In the backcountry of HR, we have deer, elk, coyote, fox, porcupine, and a whole bunch of smaller critters. None of them are anything to fear, but when it's dark, my mind likes to play tricks by getting me to abandon rational thinking. Rational thinking tells me these animals want nothing to do with a runner huffing and puffing on the trail. They see and hear me long before I see or hear them...and they run away. Irrational thinking finds me believing that they see me coming, get hungry, and will charge or coordinate an ambush. It's never happened.

This morning I had 5 deer get spooked and scamper 50 feet off the trail. Then I had an encounter that made me jump higher than anything before. A mouse...yes, a ferocious mouse scurried right where I was about to step and caused me to perform a flailing maneuver in order to avoid squishing it. I've also had several porcupine encounters, but only one was close as I came barreling around a corner. They sort of mosey along, and with a coat of quills, I'd probably not be in a rush to get anywhere either.

So how have a rectified my issues? Two things. I bought a Coleman Max 115 lumen LED handheld at Walmart ($24). It's amazing. I must look like a locomotive coming down the trail. I love holding it too. When at chest level, I see every shadow on the trail. When going fast downhill, I drop it to waist level and I can see every rut, rock & root. I'm now right back to the same paces I run in daylight. For kicks I raised it to "headlamp level" to see if a 115 lumen headlamp would do the trick. The angle was not nearly as effective for making out everything on the trail. The light takes three AAA batteries that only last 6 hours, but I bought some rechargeables, so I'm good there.
Regarding me being fearful of the creatures lurking in the dark, it has just taken time and practice. I've done it enough in the last two months that I feel comfortable with the whole thing now. One solution that has helped is to bring along my iPod Shuffle and listen to music. I know that most people would prefer to hear the rustling in the bushes, but I don't. The music blocks that out and I can run in peace...versus getting frequent, quick, and unnecessary releases of adrenaline. I've decided to only care about what is on the 20-25 feet of trail directly in front of me. The flashlight takes care of that, so I know what's coming.
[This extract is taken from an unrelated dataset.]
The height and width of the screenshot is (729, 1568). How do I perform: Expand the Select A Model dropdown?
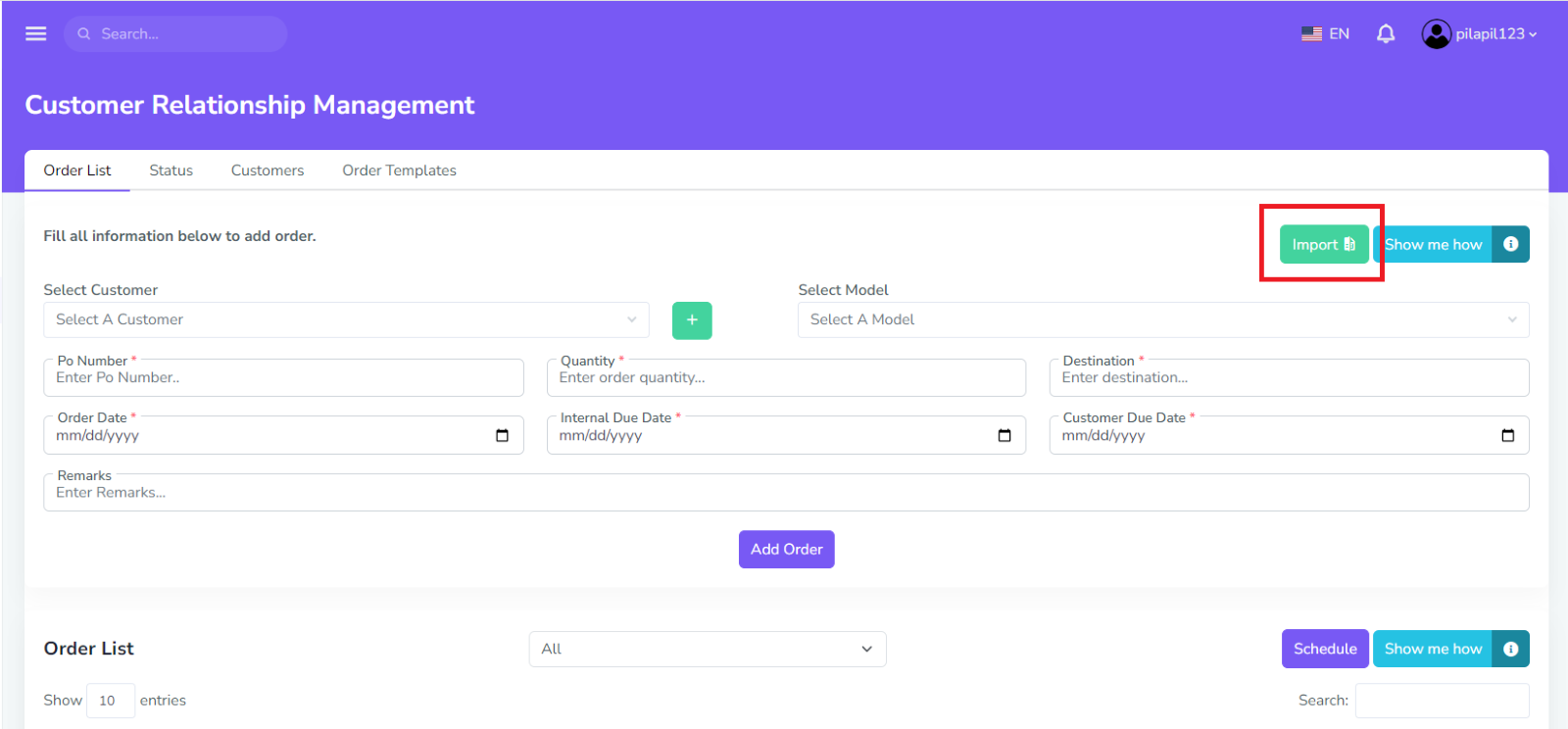coord(1162,320)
With my running plans this winter, I needed to come to grips with running trails in the dark. If I couldn't, I figured my plans would need to change. I'm glad it's working out so far and my confidence is building. I'm sure the day after I post this some elk is going to plow me down, but until then...I'll be out there.

Monday, November 1, 2010

Climbing the ladder...

It has been just over six weeks since Steamboat, and I've been simply loving my runs lately. No pressure, no training, and pretty much running however I feel that particular day. Even though I've had some longish runs, I feel totally rested from the long buildup of training and racing this summer.

With all that said, I'm ready to train again. I've been feeling like I want to sign up for something and get out of bed while it is still dark to prepare for it. I had planned to just go with the flow for another month or so before beginning my training for Moab, but that seems too far away now.

With two 50 milers under my belt, I feel it's time to take the next step up the ladder and shoot for a 100K. After chewing on it for a week, I just signed up for Bandera in January. It's all rolling hills with plenty of rocky singletrack. Unless something wacky happens with the weather (like it did last year), it looks like the rocks and how well my feet can handle them, will be the challenge with this race.

Leadville registration opens on Thursday. Anyone in? I may be soon!